On this page
TLDR
Structured outputs guarantee Claude returns JSON matching a schema instead of natural language. Force a tool with a JSON schema; the API enforces structure, not your parser. Schema design (nullable fields, 'unclear' enum values) prevents fabrication.
What it is
Structured output is a deterministic contract between the model and your application: Claude returns data in a specific JSON shape, guaranteed to match a schema you define. Without structured output, Claude returns prose wrapped in whatever Markdown it picks: sometimes with explanatory text, sometimes with code blocks, sometimes with tangents. With structured output, you pass a JSON schema and Claude returns valid JSON matching it, or the request fails. Pattern: User → Prompt + Schema → Claude → Valid JSON.
The power of structured output is that it shifts the burden from output parsing (your problem) to token generation (Claude's problem). You don't extract fields from messy prose. You don't validate structure after the fact.
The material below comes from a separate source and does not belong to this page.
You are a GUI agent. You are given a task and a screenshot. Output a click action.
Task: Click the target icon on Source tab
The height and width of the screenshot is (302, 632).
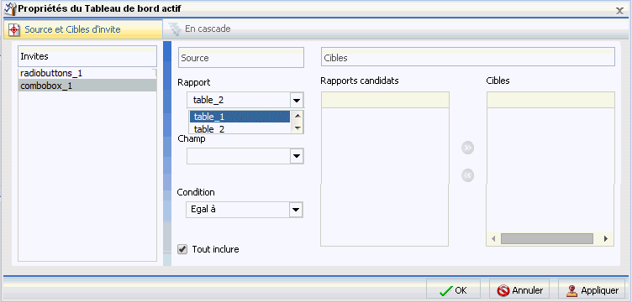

Instead, you pass a schema (tool_use blocks with tool_choice: forced, or JSON-mode APIs) and Claude ensures conformance. Schema design is 80% of the work: bad schemas cause fabrication (e.g. inventing a refund reason when the contract is silent).
Three patterns exist: (1) tool_use blocks: pass {type: "tool", name: "extract_fields"} as a pseudo-tool, Claude must call it with your schema as input; (2) tool_choice forced: same, but with deterministic routing; (3) JSON-mode APIs (Anthropic Batch, some partners): Claude returns only JSON. Tool use is recommended, it's transparent, supports retries, and integrates naturally with agentic loops.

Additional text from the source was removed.